Ben erfährt also, dass er nicht einfach nur Ben ist, sondern Sohn der zukünftigen Vizepräsidentin. Jackpot? Naja, eher die Mutter aller Identitätskrisen. Gemeinsam mit Emma, einer FBI-Agentin mit mehr Rückgrat als so mancher Politiker im Buch, stürzt er sich in einen Verschwörungsstrudel, der selbst Dan Brown ein nervöses Zucken verpassen würde.
Der Schreibstil? Schnell, hart, ohne Schnörkel – wie ein Espresso nach Mitternacht.
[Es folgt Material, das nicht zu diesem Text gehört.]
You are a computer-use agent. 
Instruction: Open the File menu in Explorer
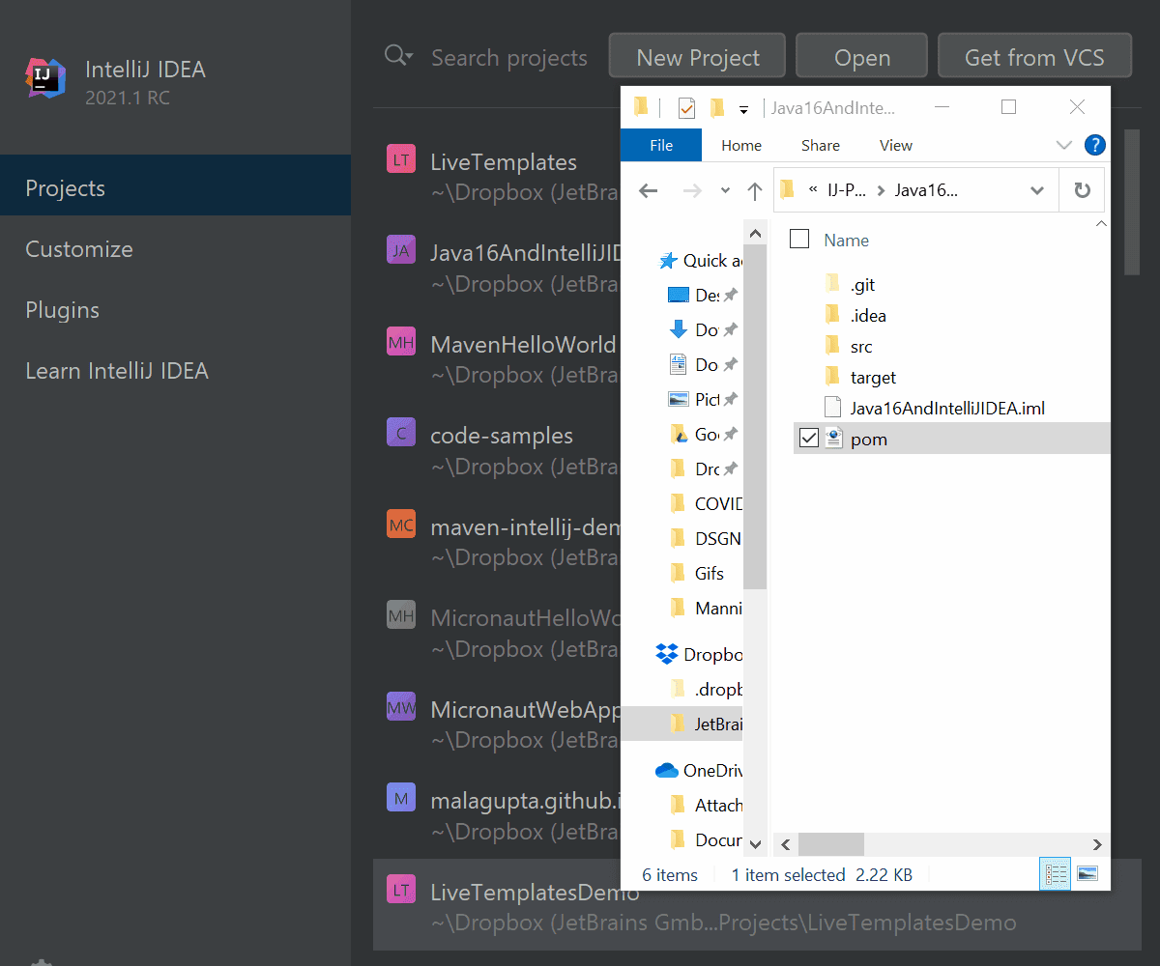coord(660,145)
Hier wird nicht lange gefackelt, sondern zielsicher durch die Story geprescht. Manche Dialoge haben mich dabei echt zum Schmunzeln gebracht, weil sie so schön trocken und sarkastisch daherkommen. Emma ist sowieso der heimliche Star. Die Frau hat mehr Ecken und Kanten als der Schreibtisch eines FBI-Bürokraten.
Was mir nicht so gefallen hat? Die ein oder andere Action-Szene war für meinen Geschmack ein bisschen over the top – da fliegt gefühlt ganz Washington in die Luft, während Ben und Emma ohne einen Kratzer weiterrennen. Aber gut, ein bisschen Hollywood darf’s sein.
Alles in allem ist "Sein Wille geschehe" ein echter Pageturner für alle, die Verschwörungen, Intrigen und Charaktere mit Biss lieben. Kein literarischer Feingeist, aber verdammt unterhaltsam. Vier Sterne von mir – einen zieh ich ab, weil ich das Gefühl hatte, nach dem Lesen erstmal selbst vom FBI verhört zu werden. Aber hey, Langeweile sieht anders aus!